Endocrine Abstracts (2007) 13 P170

A case of renal artery stenosis presenting with polyuria and polydipsia

Tricia Tan, Nicola Neary, Karim Meeran & Emma Hatfield


Hammersmith Hospitals NHS Trust and Imperial College London, London, United Kingdom.


A 46-year-old lady presented with a short history of thirst and polyuria. She had a past history of hypertension. Diabetes mellitus was ruled out as she had normal blood glucose levels. She was found to be normocalcaemic but hypokalaemic. In view of the latter finding and her hypertension, her plasma renin activity and aldosterone was measured, and found to be 45 pmol/ml/hr and 410 pmol/l respectively (aldosterone:PRA ratio of 9.1). The diagnosis of secondary hyperaldosteronism was made. Ultrasound scanning revealed a small left kidney. Magnetic resonance angiography revealed a 90% proximal stenosis of the left renal artery and an atrophic left kidney at 7.5 cm length. The right kidney and right renal artery were normal. Consequently, the cause of her secondary hyperaldosteronism was due to her unilateral renal artery stenosis and hyperreninaemia emanating from the left kidney. Secondary hyperaldosteronism causing thirst and polyuria is a relatively uncommon presentation of unilateral renal artery stenosis. Polydipsia and polyuria are caused by hypokalaemia-induced ADH resistance resulting in nephrogenic diabetes insipidus.
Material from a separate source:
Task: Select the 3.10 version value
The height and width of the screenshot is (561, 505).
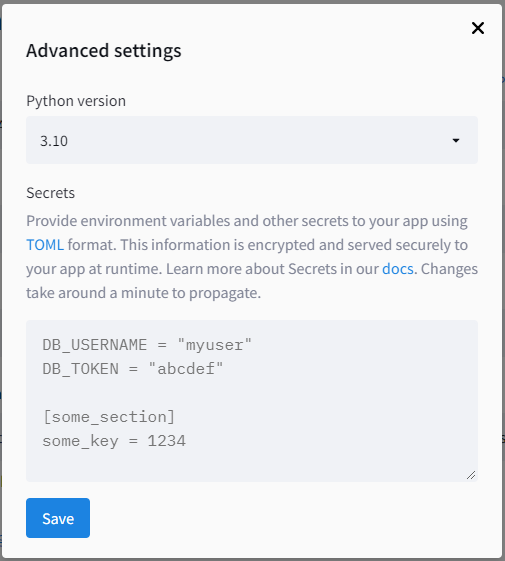Action: (x=54, y=141)
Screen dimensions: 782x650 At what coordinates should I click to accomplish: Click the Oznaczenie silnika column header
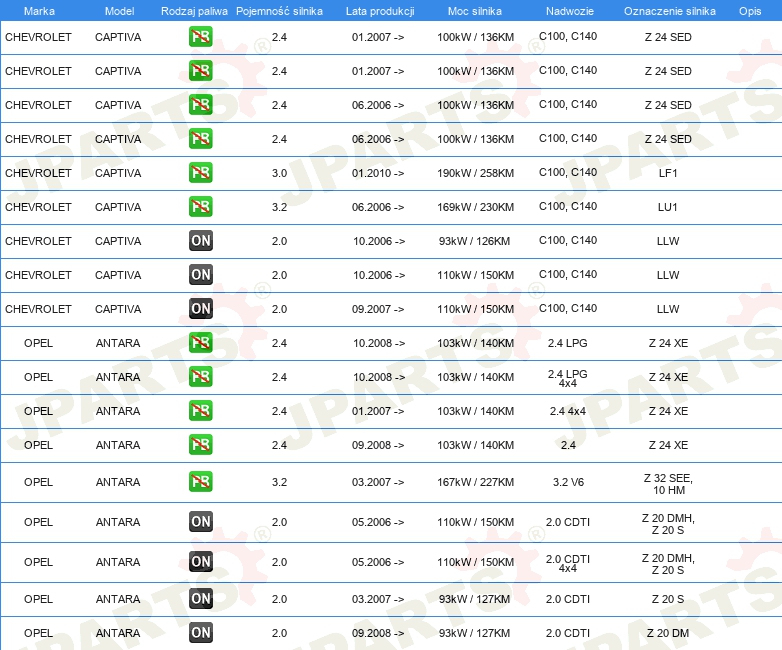point(669,11)
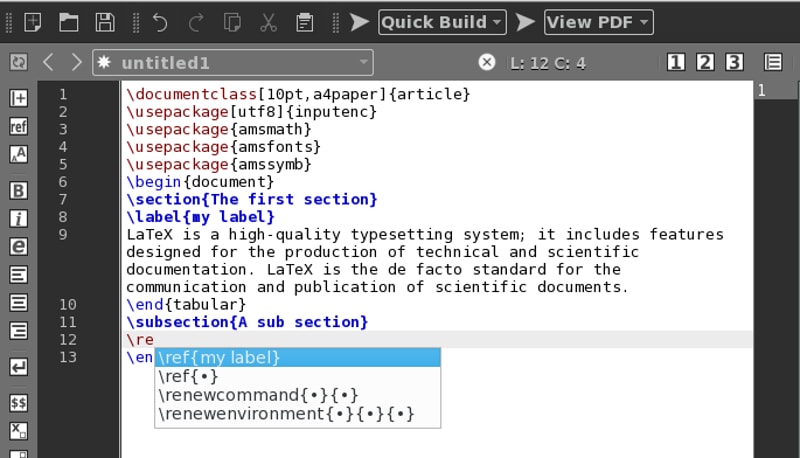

The aim of treatment is to preserve the function of the remaining kidney, with ACE inhibitors and angiotensin II receptor blockers being used to reduce aldosterone secretion, in combination with aldosterone receptor blockers such as spironolactone or eplerenone. Treatment by surgical revascularisation of the kidney affected by the stenosis has been described, as has nephrectomy of the non-functioning kidney. In our patient’s case, her BP and hypokalaemia have normalised on irbesartan and spironolactone, and the presenting complaints of polyuria and polydipsia have resolved.